### Records supplied ###
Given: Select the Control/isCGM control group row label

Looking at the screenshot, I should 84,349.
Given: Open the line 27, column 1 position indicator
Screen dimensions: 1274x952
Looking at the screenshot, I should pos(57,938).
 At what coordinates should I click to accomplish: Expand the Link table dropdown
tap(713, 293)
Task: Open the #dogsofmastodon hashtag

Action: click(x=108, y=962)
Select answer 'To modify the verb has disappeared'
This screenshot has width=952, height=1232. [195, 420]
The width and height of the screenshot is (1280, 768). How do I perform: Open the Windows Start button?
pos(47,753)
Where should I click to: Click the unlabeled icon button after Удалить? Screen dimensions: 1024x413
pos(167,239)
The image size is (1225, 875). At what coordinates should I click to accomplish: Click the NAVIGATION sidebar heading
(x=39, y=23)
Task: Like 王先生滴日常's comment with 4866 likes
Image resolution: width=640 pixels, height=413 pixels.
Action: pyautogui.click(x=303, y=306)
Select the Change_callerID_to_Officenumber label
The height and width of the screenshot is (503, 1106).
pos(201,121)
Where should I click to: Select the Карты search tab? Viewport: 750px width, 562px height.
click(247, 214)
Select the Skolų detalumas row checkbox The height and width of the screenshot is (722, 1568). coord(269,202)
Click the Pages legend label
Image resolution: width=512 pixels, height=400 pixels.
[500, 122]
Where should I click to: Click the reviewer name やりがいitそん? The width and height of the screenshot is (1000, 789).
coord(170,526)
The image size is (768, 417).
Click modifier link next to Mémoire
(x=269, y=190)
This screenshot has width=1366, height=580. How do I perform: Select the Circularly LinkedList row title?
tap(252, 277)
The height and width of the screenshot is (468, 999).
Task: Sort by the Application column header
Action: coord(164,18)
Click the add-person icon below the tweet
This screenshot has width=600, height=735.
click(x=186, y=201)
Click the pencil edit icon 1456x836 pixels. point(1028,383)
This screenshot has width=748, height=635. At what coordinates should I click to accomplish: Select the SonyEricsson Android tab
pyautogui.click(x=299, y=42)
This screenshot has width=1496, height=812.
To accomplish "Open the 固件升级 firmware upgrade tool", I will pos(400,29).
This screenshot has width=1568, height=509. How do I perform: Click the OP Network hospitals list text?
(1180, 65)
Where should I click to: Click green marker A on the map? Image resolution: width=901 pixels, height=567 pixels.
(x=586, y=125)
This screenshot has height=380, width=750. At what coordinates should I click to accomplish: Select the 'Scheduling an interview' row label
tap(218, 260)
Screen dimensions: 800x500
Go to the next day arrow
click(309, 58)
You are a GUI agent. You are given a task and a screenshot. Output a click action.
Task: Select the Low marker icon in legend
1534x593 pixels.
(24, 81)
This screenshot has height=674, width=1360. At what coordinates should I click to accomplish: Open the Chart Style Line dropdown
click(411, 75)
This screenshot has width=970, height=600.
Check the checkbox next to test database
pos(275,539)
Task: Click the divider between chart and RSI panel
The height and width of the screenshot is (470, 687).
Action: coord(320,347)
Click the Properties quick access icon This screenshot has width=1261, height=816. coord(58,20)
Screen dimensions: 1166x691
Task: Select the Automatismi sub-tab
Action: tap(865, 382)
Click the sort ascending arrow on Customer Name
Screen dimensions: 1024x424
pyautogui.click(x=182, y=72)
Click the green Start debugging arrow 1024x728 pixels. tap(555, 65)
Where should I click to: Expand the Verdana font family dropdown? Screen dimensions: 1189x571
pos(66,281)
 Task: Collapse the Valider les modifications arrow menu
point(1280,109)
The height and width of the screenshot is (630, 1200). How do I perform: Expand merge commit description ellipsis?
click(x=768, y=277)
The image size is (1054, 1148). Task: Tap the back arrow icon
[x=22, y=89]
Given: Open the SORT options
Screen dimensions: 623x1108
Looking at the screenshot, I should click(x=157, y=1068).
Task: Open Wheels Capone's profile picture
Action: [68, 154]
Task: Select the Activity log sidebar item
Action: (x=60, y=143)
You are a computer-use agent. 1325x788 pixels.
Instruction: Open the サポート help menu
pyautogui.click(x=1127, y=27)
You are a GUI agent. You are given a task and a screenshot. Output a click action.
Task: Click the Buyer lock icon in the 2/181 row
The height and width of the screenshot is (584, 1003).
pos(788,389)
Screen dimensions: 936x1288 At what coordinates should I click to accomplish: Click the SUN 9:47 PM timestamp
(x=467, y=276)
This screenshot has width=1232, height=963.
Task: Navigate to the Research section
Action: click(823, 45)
###
What to produce >>
From the records above, copy only the lines starting with the line that holds "Given: Open the SORT options" and going on through the line that holds "You are a computer-use", exactly as written.

Finished exercise >>
Given: Open the SORT options
Screen dimensions: 623x1108
Looking at the screenshot, I should click(x=157, y=1068).
Task: Open Wheels Capone's profile picture
Action: [68, 154]
Task: Select the Activity log sidebar item
Action: (x=60, y=143)
You are a computer-use agent. 1325x788 pixels.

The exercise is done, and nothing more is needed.